##### Available records #####
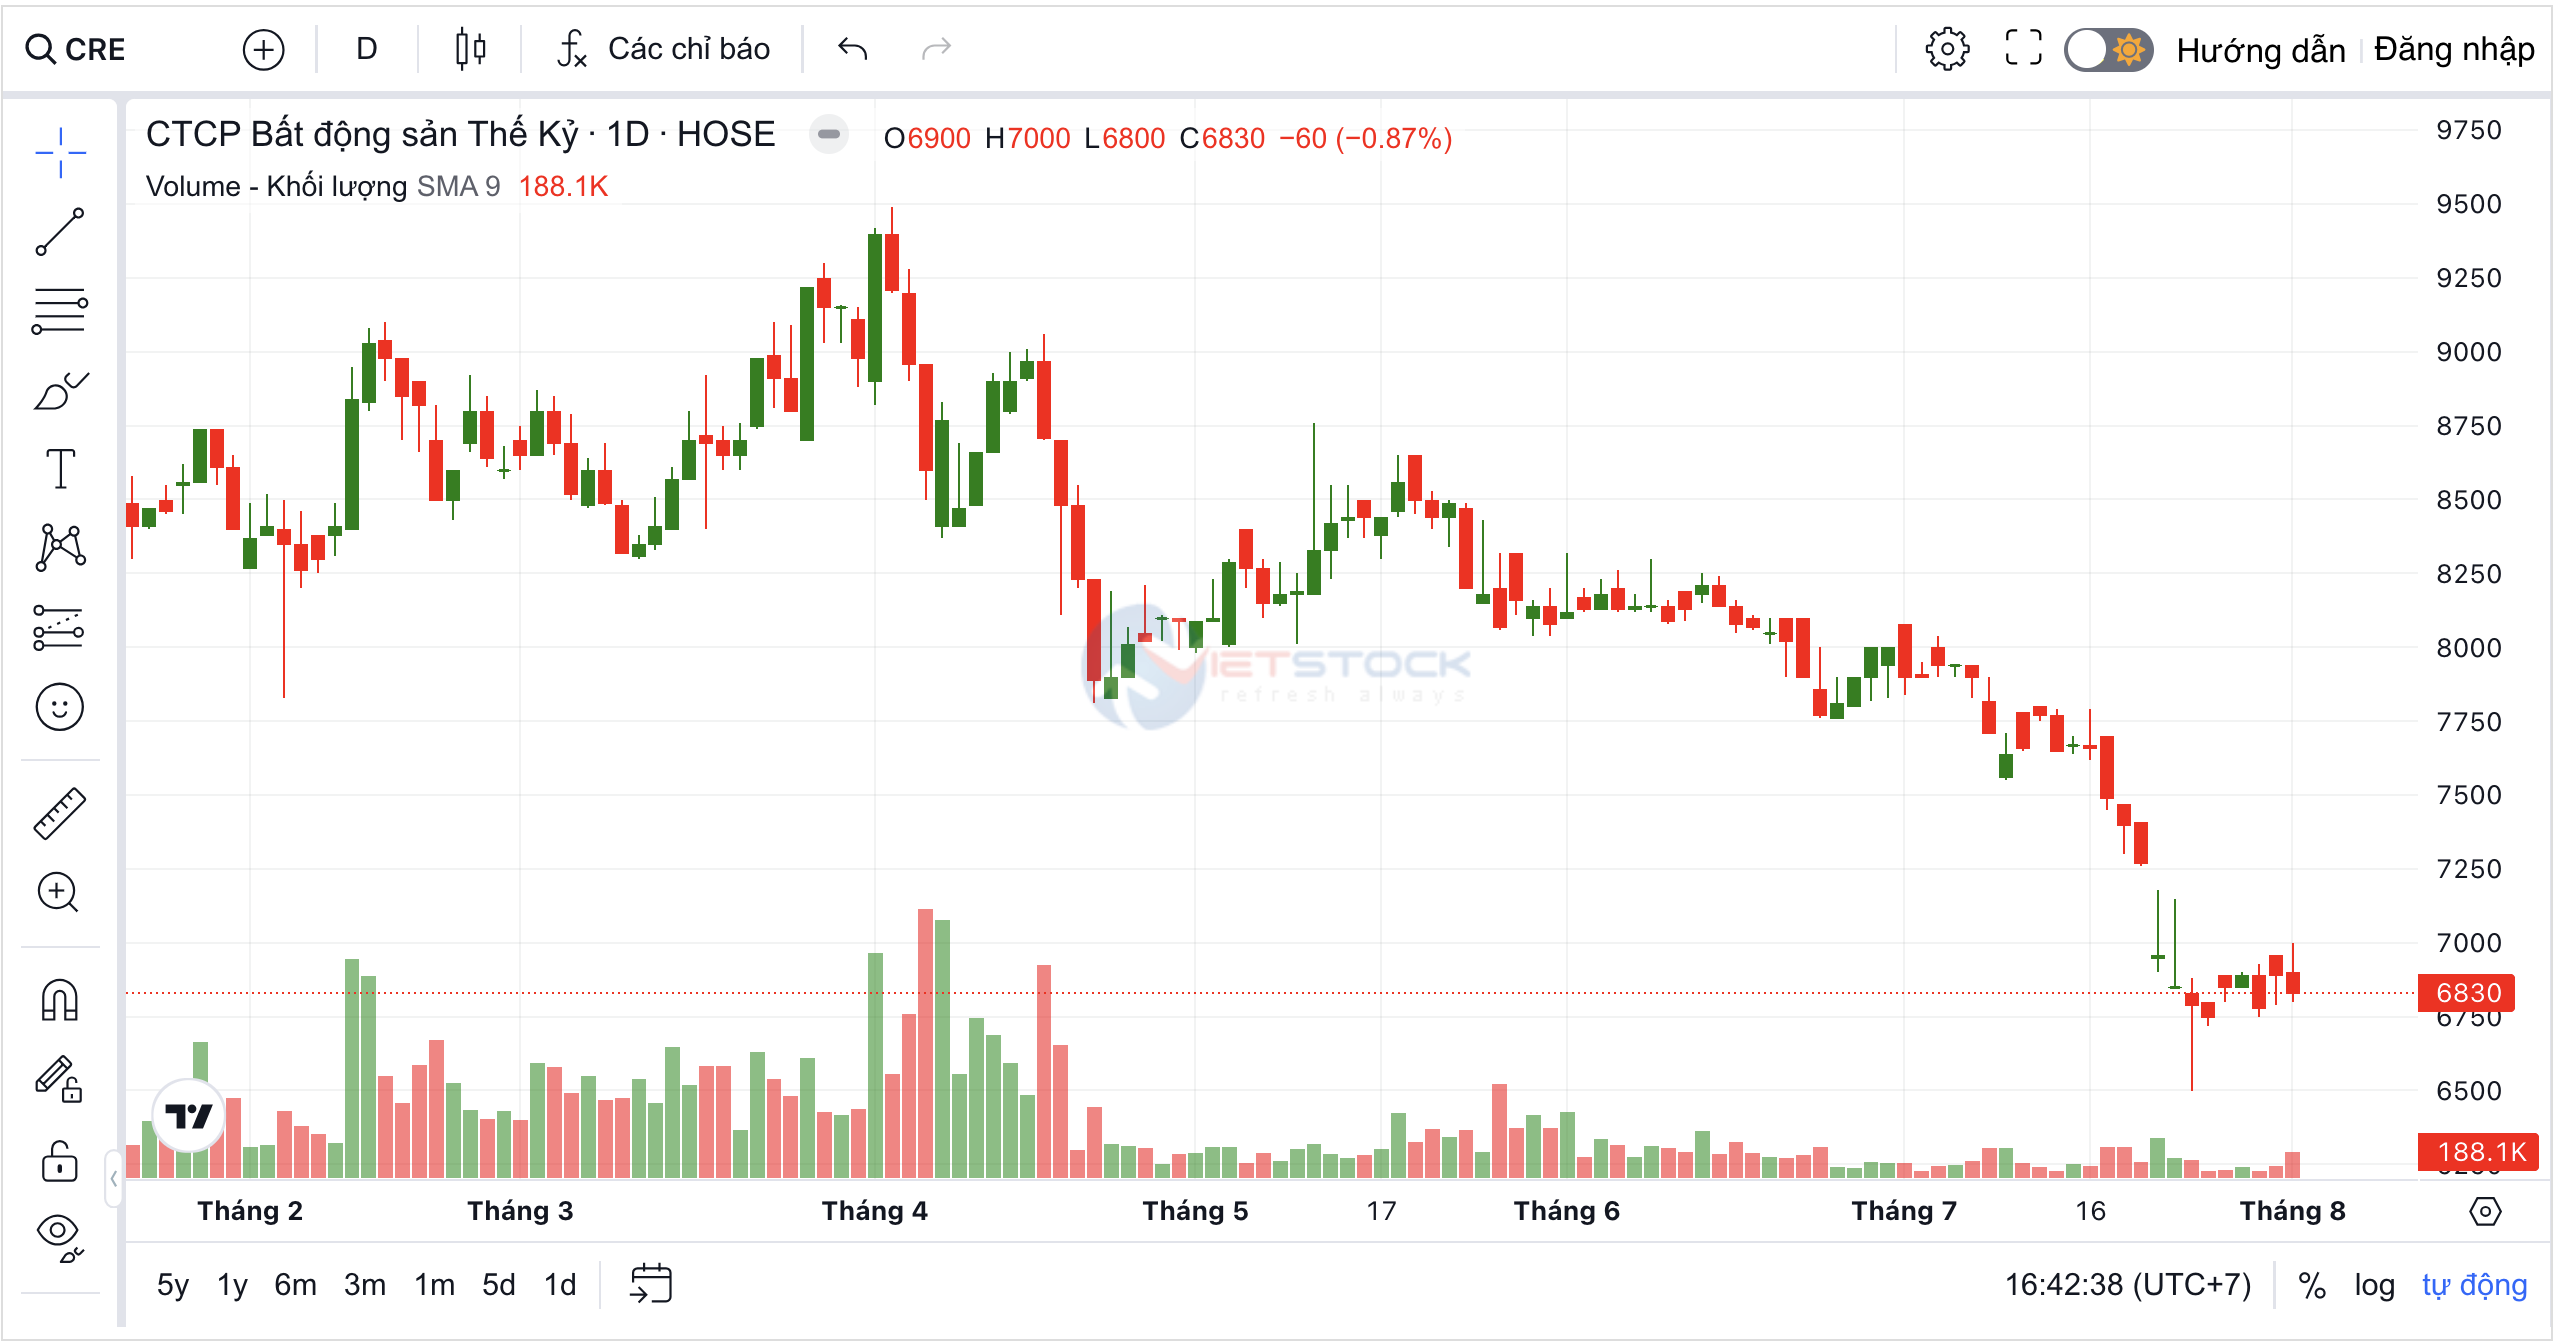
Task: Select the 3m time range
Action: click(364, 1285)
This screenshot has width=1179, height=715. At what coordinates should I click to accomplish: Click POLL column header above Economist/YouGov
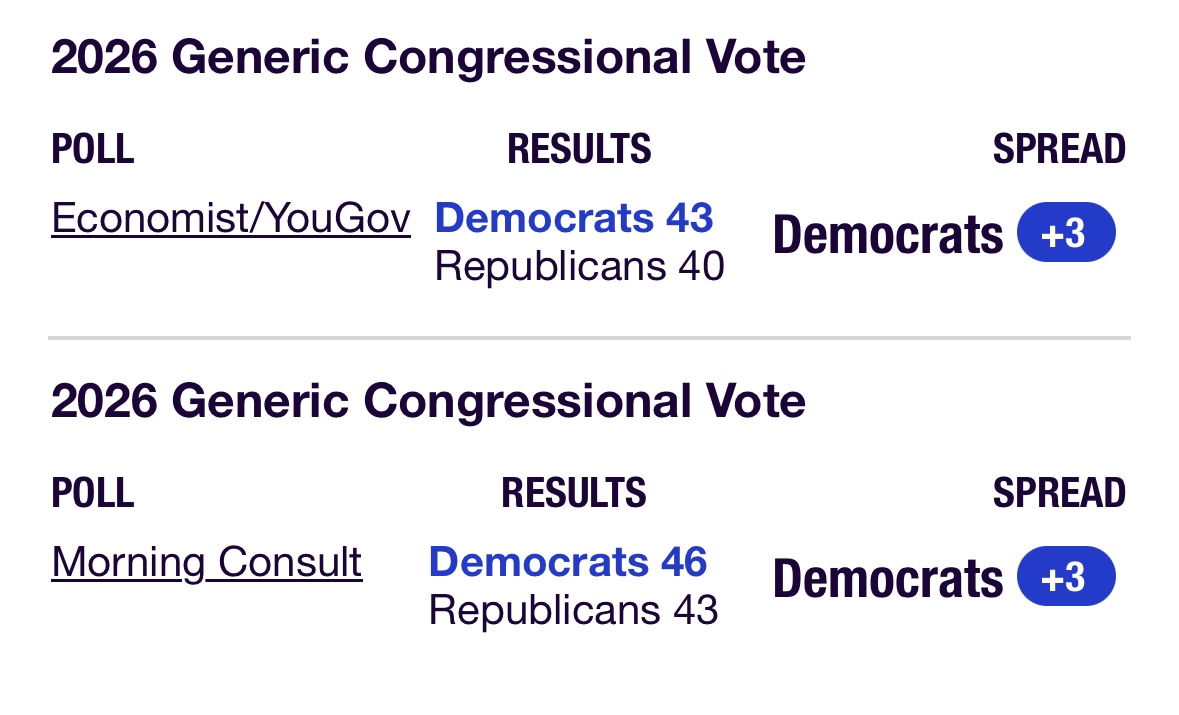(x=92, y=149)
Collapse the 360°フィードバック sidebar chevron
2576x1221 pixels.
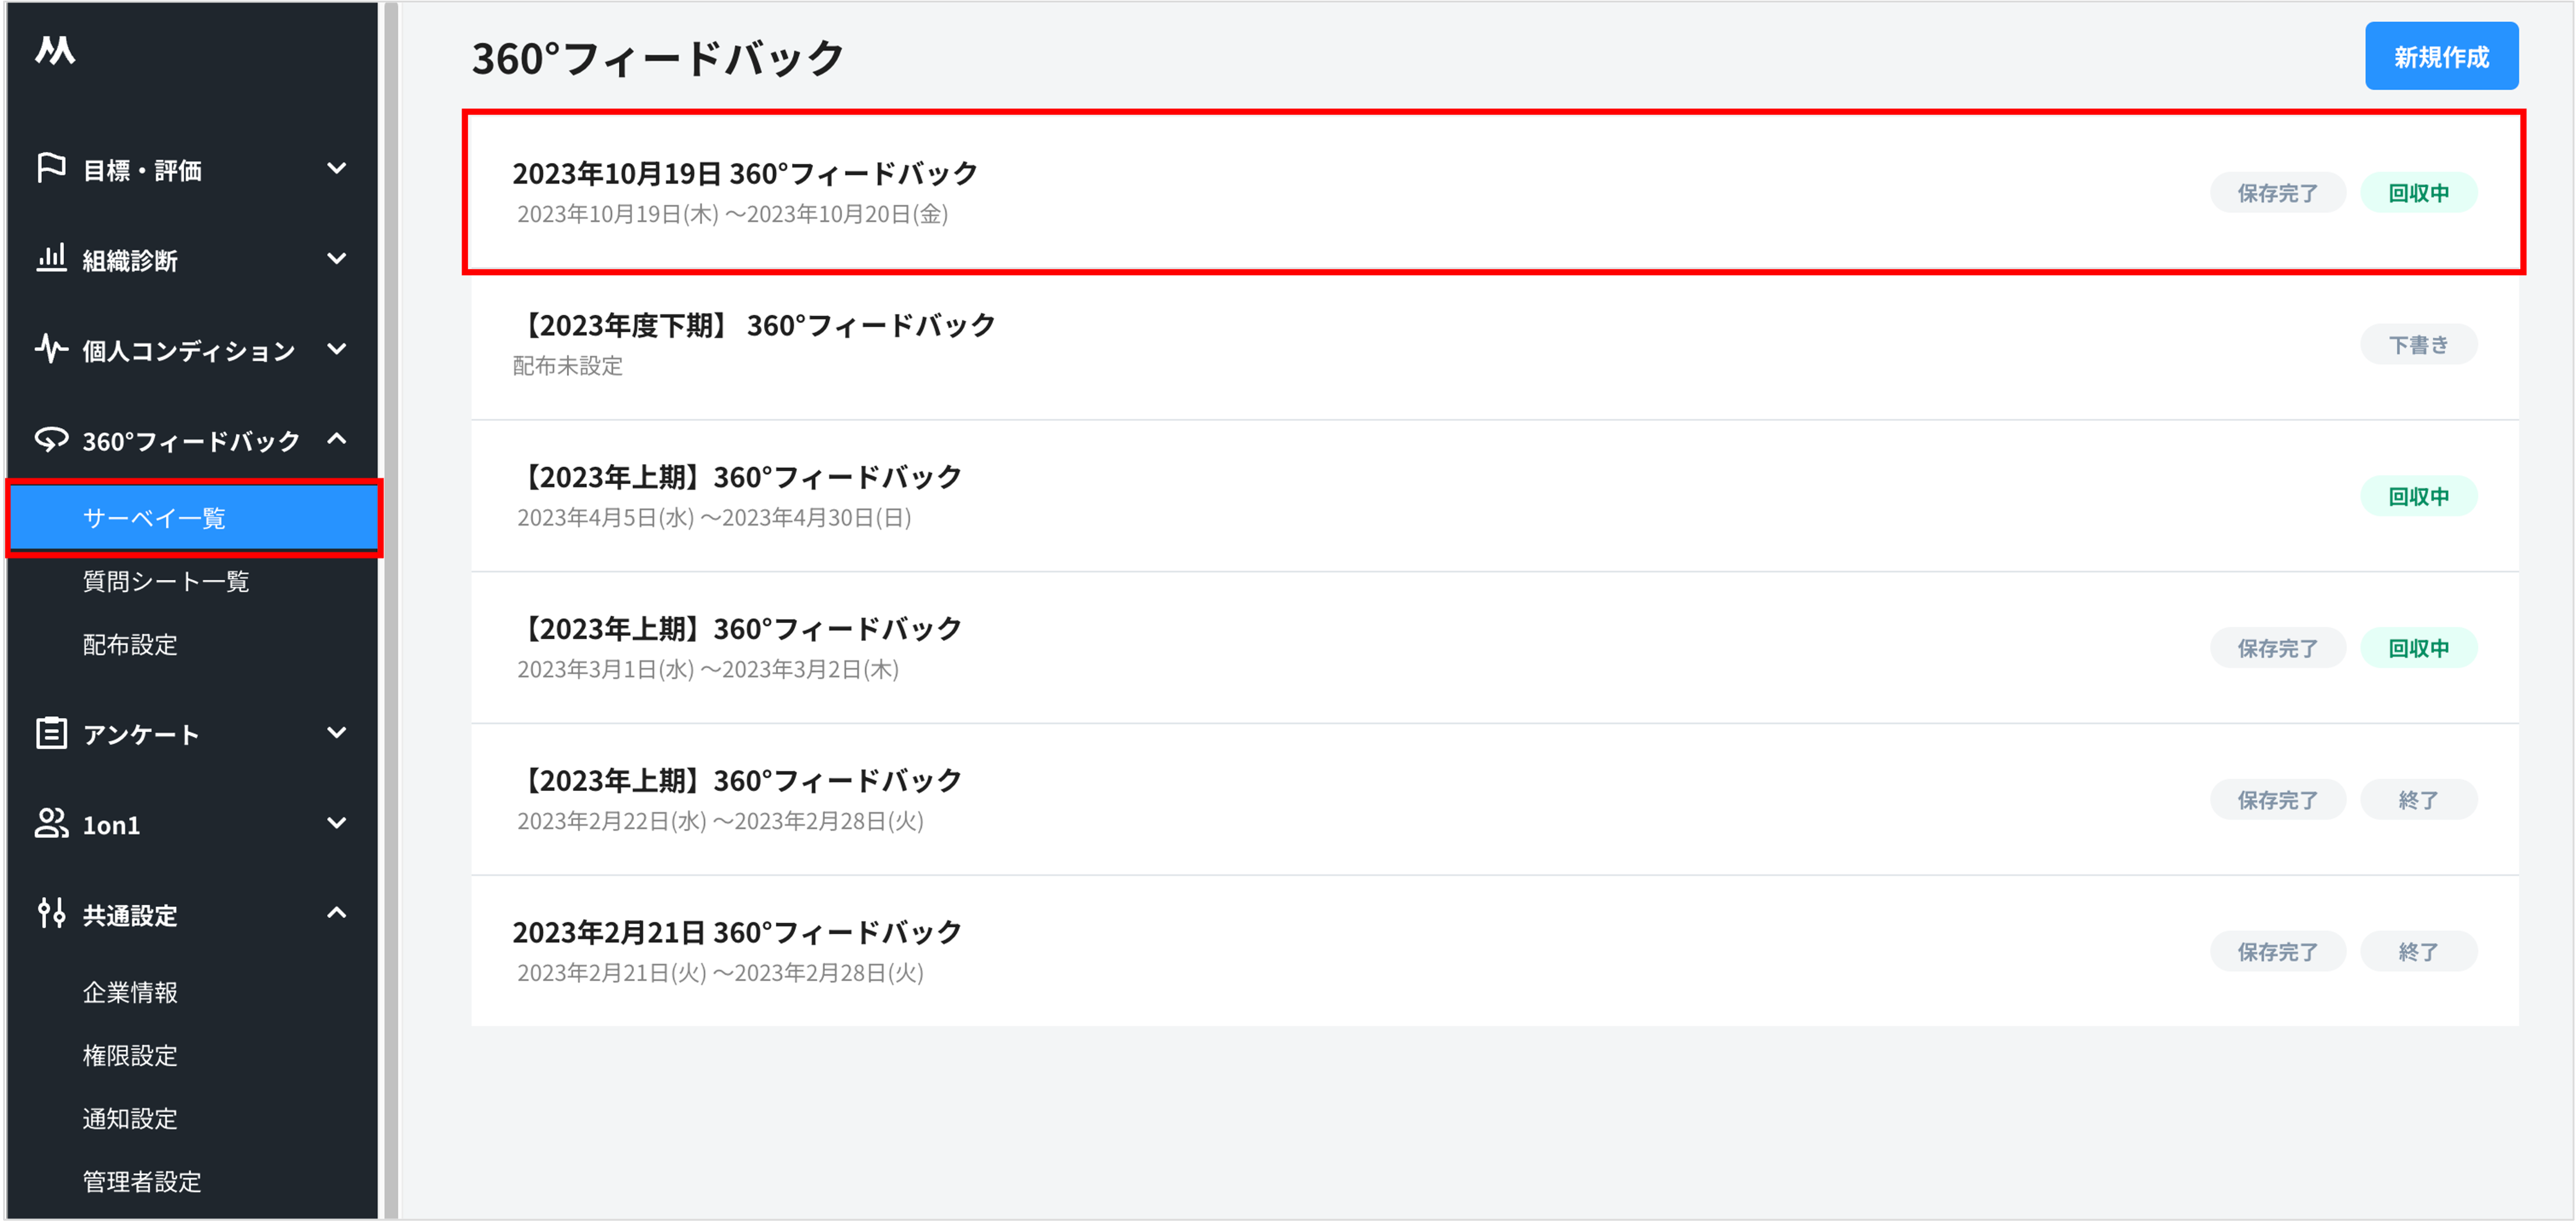tap(337, 439)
#####
_Problem statement_
Only the lines from the one with "This screenshot has" through the final line of the entries above are to be repeated, exactly as written and without pictures.

_Solved problem_
This screenshot has width=1179, height=715. At what coordinates should I click to accomplish: Click POLL column header above Economist/YouGov
(x=92, y=149)
Collapse the 360°フィードバック sidebar chevron
2576x1221 pixels.
tap(337, 439)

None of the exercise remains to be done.